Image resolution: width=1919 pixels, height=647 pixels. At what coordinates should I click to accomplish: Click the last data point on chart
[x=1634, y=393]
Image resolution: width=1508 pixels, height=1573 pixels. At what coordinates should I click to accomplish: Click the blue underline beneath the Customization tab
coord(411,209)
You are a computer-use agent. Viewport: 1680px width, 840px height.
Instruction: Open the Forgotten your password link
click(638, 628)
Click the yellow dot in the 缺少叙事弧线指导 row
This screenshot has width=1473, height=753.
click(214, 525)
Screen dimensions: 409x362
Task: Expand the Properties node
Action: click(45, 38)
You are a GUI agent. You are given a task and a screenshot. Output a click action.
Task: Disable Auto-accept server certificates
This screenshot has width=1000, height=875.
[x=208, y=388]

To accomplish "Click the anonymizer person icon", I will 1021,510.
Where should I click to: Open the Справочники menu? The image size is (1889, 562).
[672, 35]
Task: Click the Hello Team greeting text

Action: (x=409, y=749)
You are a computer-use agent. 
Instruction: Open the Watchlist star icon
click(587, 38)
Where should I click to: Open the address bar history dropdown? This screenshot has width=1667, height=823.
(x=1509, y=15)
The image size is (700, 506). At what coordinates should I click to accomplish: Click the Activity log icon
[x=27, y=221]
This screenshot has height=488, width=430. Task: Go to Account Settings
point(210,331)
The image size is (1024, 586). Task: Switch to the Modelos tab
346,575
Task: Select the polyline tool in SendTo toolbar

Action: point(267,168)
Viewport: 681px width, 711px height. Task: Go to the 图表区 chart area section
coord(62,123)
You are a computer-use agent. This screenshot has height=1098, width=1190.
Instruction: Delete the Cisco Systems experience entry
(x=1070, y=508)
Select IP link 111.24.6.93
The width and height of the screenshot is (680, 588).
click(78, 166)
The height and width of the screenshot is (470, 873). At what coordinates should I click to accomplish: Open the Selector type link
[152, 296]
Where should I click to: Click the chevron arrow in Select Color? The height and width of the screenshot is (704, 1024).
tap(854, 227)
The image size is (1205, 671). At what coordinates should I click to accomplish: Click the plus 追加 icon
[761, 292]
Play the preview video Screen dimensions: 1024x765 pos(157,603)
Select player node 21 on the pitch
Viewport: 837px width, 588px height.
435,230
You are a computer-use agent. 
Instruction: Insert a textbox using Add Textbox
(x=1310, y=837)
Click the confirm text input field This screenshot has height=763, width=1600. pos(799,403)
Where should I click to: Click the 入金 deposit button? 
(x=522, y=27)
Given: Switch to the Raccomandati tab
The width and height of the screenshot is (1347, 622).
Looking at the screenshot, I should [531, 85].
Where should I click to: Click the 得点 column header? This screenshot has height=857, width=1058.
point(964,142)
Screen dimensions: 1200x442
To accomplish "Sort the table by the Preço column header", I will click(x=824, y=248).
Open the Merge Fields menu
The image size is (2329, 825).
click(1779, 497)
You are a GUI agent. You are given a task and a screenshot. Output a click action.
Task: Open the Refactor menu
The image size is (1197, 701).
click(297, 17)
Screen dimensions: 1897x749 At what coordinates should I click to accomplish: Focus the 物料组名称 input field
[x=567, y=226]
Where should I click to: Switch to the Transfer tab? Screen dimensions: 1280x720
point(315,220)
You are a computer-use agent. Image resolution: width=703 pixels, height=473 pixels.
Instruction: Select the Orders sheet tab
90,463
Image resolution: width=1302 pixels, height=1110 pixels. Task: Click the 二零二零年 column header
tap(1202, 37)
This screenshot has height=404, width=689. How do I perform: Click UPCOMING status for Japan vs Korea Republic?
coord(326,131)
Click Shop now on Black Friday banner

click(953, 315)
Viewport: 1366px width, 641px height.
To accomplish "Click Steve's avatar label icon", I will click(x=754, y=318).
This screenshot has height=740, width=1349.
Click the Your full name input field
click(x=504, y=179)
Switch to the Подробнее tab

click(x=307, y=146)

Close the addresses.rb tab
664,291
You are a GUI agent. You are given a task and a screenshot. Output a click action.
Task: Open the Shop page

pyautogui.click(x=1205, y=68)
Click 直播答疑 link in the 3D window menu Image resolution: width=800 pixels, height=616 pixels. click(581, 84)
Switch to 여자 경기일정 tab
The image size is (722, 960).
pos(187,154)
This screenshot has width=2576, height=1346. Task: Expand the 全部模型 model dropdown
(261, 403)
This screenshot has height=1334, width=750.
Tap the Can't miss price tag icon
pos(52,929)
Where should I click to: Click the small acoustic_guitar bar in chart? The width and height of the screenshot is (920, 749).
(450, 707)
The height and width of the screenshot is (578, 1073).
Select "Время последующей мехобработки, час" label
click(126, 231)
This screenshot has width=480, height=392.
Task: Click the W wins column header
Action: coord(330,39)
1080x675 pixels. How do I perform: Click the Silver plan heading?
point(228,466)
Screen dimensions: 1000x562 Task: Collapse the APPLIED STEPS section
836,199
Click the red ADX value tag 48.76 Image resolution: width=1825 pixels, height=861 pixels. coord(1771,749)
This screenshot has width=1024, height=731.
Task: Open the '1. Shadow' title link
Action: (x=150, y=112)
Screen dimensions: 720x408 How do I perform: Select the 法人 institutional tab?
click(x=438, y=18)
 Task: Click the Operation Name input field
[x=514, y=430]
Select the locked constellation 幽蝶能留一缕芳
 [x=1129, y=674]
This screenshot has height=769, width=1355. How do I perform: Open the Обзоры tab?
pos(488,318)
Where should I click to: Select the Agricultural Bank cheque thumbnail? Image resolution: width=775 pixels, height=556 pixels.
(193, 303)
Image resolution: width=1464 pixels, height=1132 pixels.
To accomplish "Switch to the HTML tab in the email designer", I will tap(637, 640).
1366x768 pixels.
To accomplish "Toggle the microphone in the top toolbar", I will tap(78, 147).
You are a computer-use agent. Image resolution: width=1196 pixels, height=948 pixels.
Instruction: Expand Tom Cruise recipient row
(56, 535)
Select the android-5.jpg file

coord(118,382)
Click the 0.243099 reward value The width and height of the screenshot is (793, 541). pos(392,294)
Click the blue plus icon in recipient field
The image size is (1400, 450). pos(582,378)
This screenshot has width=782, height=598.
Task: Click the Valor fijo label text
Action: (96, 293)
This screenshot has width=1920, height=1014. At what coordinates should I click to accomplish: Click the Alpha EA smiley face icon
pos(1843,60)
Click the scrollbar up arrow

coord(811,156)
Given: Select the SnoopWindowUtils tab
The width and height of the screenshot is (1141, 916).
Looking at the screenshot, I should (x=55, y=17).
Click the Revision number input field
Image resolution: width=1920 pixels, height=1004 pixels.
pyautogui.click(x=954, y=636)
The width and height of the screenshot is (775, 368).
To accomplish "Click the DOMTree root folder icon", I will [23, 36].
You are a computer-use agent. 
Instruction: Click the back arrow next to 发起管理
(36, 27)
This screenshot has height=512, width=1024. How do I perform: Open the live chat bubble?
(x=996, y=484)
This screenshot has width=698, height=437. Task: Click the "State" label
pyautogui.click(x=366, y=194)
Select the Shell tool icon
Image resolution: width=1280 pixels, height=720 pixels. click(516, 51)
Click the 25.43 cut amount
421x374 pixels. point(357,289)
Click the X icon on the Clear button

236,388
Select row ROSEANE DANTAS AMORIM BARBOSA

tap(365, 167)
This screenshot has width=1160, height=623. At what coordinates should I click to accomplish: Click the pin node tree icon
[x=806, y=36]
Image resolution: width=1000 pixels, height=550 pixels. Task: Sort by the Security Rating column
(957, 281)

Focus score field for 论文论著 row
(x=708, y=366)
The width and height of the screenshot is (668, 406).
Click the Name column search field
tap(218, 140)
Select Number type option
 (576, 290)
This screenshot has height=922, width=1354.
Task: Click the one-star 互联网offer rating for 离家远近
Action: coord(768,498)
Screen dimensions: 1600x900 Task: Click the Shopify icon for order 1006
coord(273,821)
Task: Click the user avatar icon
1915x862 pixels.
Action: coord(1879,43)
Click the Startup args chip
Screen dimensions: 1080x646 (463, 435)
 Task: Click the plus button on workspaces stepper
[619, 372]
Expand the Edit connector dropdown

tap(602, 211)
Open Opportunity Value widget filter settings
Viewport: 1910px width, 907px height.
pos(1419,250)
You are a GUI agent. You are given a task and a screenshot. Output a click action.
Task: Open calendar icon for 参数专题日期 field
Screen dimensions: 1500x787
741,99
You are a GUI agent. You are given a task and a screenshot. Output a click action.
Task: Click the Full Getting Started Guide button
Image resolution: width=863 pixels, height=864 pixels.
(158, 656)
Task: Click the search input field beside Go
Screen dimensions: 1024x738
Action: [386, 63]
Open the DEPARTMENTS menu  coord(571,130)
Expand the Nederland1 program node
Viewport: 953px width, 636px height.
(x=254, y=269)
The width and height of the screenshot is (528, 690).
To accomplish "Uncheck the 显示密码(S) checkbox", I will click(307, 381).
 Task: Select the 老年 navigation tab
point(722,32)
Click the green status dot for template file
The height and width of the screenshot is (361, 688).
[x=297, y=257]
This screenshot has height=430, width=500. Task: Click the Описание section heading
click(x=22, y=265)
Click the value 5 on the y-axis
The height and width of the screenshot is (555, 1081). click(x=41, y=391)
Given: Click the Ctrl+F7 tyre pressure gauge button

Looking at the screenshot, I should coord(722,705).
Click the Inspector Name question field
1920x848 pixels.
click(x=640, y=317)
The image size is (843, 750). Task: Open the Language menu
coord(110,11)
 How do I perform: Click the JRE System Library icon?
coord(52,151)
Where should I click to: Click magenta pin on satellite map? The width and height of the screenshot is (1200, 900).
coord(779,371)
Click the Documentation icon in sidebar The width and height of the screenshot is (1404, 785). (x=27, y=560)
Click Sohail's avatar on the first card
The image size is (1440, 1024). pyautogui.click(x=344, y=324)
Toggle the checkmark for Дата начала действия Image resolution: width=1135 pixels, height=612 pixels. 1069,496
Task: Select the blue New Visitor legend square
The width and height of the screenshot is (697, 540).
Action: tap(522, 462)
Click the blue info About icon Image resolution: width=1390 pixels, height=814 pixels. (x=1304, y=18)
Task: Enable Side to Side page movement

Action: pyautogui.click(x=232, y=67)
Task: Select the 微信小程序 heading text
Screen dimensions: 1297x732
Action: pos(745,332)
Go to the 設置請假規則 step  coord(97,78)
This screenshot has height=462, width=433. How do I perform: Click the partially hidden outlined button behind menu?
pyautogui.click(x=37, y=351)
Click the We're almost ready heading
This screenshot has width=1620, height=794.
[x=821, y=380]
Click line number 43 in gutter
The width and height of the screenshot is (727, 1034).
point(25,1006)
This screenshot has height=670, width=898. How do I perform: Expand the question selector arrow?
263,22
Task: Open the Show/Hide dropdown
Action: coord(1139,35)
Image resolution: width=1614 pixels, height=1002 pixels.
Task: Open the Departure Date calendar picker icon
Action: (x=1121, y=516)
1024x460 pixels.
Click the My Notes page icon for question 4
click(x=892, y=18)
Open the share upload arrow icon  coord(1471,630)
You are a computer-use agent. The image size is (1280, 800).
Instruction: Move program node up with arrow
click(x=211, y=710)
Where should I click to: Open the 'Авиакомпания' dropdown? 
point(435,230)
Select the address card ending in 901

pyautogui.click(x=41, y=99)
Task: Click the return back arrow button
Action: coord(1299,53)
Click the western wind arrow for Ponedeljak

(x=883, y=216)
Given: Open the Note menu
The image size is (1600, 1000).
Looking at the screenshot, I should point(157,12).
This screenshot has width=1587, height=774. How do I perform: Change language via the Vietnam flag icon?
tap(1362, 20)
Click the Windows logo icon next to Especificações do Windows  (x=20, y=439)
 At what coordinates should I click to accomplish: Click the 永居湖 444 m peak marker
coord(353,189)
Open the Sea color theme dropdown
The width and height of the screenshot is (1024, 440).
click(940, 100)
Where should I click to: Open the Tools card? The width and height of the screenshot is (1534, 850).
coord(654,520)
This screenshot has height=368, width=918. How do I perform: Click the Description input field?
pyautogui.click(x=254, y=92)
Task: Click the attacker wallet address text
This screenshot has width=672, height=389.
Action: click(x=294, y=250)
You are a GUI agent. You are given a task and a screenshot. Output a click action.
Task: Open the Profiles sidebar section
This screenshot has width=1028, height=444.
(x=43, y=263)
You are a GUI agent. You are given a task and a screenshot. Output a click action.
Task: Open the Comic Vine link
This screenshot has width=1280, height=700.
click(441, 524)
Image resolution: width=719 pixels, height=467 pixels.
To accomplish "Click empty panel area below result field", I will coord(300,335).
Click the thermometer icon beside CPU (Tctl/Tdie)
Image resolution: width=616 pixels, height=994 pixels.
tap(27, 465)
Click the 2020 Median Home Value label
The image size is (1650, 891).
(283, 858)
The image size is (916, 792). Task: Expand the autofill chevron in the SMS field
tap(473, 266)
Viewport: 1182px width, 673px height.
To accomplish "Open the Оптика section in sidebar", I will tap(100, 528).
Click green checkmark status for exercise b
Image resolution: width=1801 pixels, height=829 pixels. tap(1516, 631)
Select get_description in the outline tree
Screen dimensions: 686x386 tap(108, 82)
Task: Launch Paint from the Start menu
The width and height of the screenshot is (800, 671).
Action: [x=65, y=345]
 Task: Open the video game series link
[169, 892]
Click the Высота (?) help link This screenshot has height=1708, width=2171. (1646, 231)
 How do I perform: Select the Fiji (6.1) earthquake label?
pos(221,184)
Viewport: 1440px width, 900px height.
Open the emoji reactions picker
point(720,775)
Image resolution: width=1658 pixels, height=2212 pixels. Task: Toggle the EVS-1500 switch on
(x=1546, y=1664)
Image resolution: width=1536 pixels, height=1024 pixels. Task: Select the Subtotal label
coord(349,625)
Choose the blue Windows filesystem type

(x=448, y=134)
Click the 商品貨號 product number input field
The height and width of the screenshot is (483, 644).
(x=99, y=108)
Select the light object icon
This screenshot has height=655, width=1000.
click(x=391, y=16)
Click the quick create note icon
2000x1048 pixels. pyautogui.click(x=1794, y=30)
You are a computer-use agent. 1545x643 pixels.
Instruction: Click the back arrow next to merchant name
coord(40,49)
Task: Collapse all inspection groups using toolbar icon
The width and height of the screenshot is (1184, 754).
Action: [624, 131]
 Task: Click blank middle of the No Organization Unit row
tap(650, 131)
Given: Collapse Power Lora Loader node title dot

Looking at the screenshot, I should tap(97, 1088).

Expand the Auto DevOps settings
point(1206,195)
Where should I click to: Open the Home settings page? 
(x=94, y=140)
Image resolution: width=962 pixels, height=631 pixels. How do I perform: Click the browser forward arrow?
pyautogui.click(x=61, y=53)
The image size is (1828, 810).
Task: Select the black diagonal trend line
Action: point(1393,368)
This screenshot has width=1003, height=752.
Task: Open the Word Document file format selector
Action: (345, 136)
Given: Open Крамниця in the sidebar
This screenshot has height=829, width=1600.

● Exercise aim: Copy the records above faithfully. Begin at their first line, end at the line containing "Task: Disable Auto-accept server certificates", and include nothing else.

● Completed exercise:
Image resolution: width=1919 pixels, height=647 pixels. At what coordinates should I click to accomplish: Click the last data point on chart
[x=1634, y=393]
Image resolution: width=1508 pixels, height=1573 pixels. At what coordinates should I click to accomplish: Click the blue underline beneath the Customization tab
coord(411,209)
You are a computer-use agent. Viewport: 1680px width, 840px height.
Instruction: Open the Forgotten your password link
click(638, 628)
Click the yellow dot in the 缺少叙事弧线指导 row
This screenshot has width=1473, height=753.
click(214, 525)
Screen dimensions: 409x362
Task: Expand the Properties node
Action: click(45, 38)
You are a GUI agent. You are given a task and a screenshot. Output a click action.
Task: Disable Auto-accept server certificates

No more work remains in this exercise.